Administration proposes that sections provide new services. Here again, administration asks members to donate more unpaid labor to the AnthroSource cause. Unfortunately, new services would be far more attractive if the AAA were instead the AMA and we all had extra money to spend. But membership dues, hotel rooms, airfares and conference fees are already expensive enough, and we already provide enough free labor.  

For the sake of argument, assume that sections were unwilling to keep raising membership dues, unwilling to steal members from each other, and unwilling to donate more hours to AnthroSource/UCP administration. On those assumptions, unless UCP can deliver annual digital-subscription revenue in amounts near those predicted by Skomal in June, many AAA sections will find themselves unable to continue publication. Intended to benefit scholarship, AnthroSource would instead have ended section scholarship. I reject all but the first of the administration's solutions to the AnthroSource crisis. Following are alternative ideas.

Alternative Proposals

First, if digital-revenue returns are not part of the AAA's contract with UCP, they should be. Sections should receive monthly updates on UCP's marketing progress to insure adherence to contract.

Second, AnthroSource/UCP Administration fees must stop going up.

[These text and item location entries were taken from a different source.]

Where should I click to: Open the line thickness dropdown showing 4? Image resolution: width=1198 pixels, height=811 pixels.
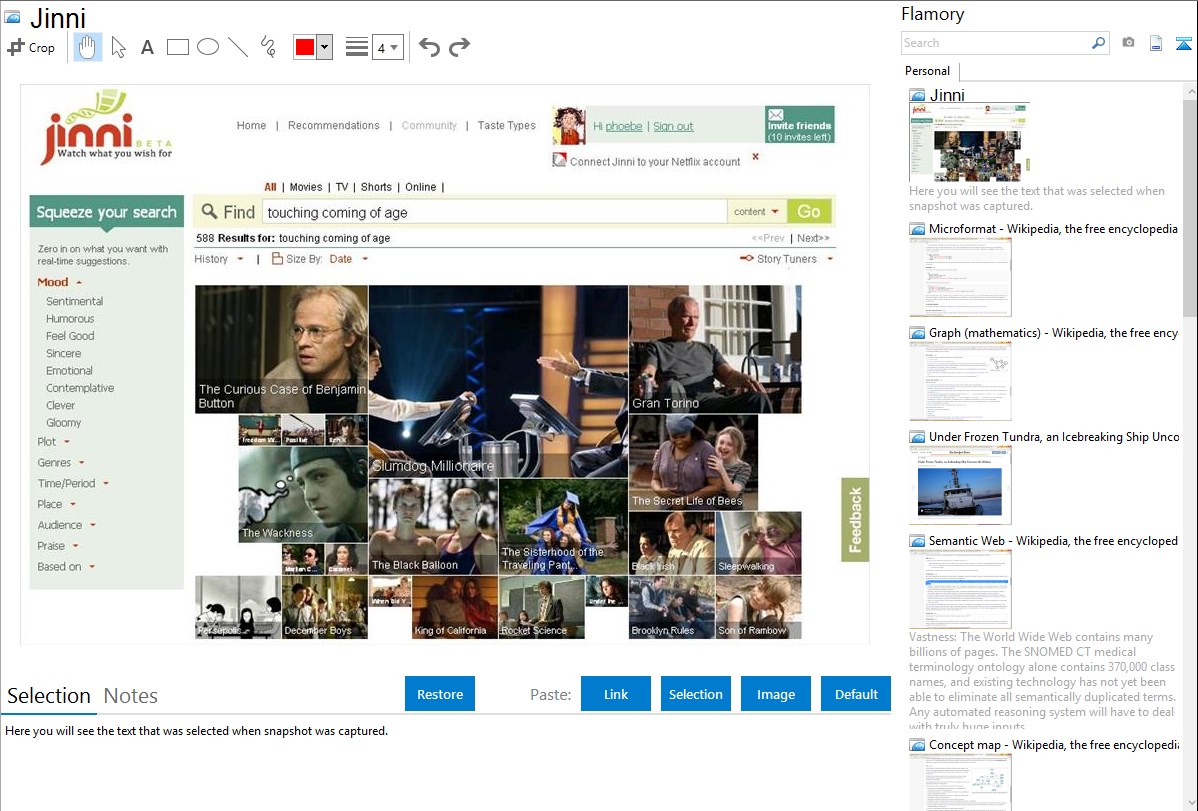tap(387, 47)
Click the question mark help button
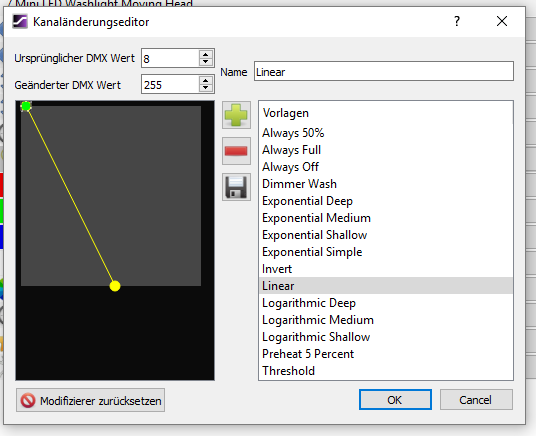This screenshot has height=436, width=536. (457, 21)
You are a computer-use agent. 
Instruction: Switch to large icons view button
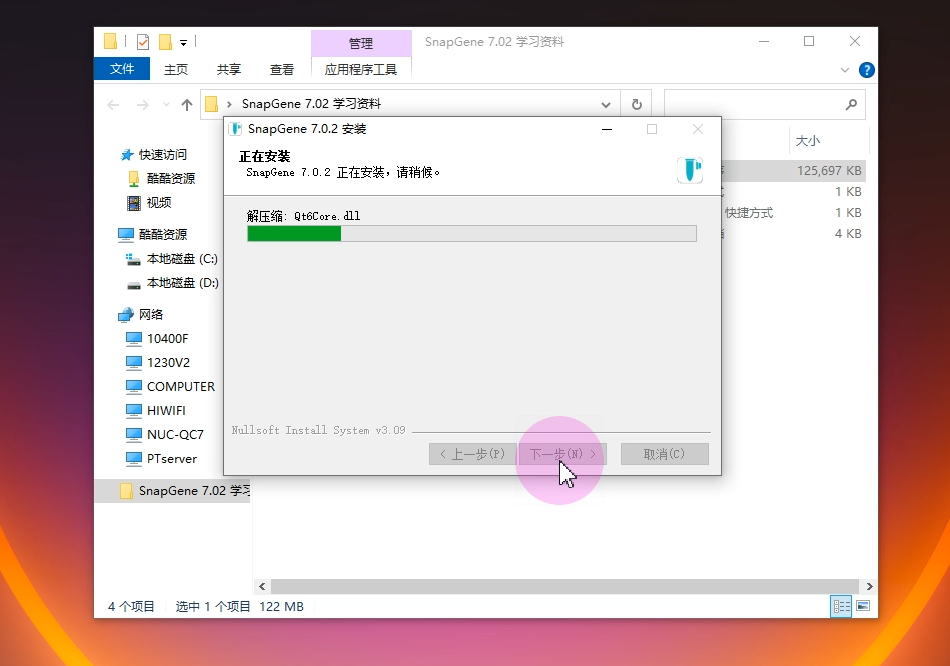point(862,606)
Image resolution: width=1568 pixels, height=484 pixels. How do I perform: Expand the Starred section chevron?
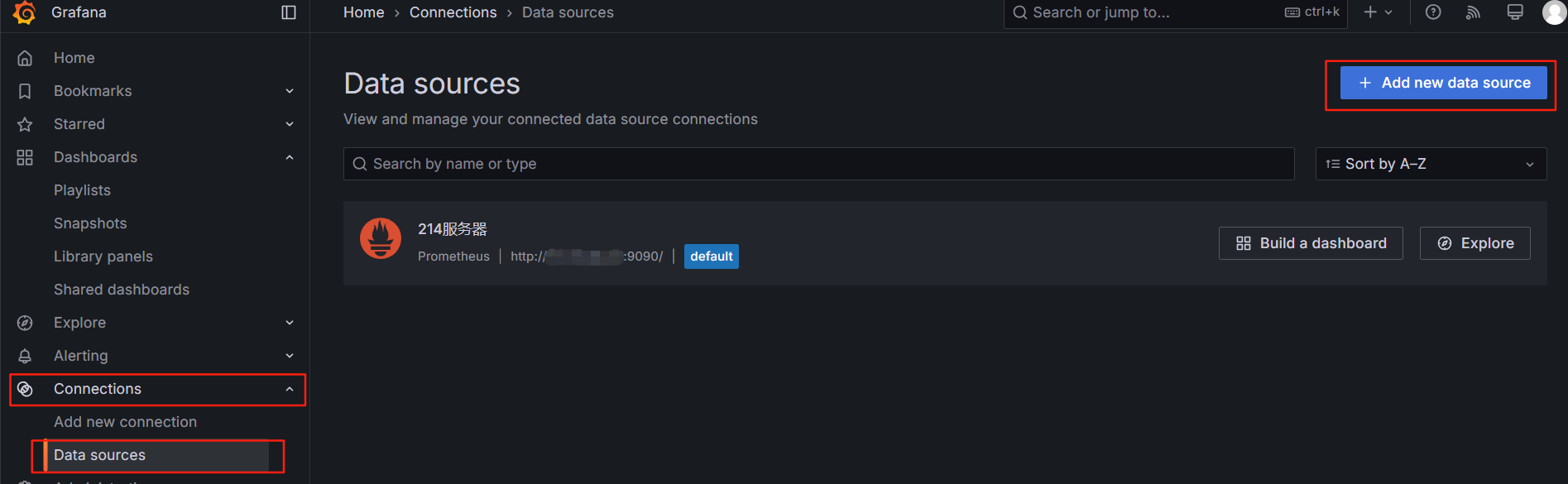click(x=290, y=124)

Substantial annual increases, unilaterally imposed, are not acceptable.

Third, the entire AnthroSource collection should be put on DVDs, distributed to all members and all under-funded, Third World libraries. At the 2003 AnthroSource colloquium, the AAA promised that the AnthroSource collection would be made cheaply available to Third World universities and would thus benefit anthropological scholarship worldwide. We should keep this promise and expand it. Right now, policy is that only current members and subscribers are allowed online access to publications. If we are trying to advance scholarship, then eligible libraries and all members should receive DVDs at cost. (On this plan, First World libraries would continue to pay normal digital-subscription rates.) Sandy Berlin objected to the idea of DVDs, citing statistics that members like AnthroSource as it is. True, but members do not realize how expensive AnthroSource is. Berlin further claimed that DVDs lack functionality desired in the online environment. This is not strictly true. DVDs can be given high functionality. They are also infinitely cheaper than AnthroSource.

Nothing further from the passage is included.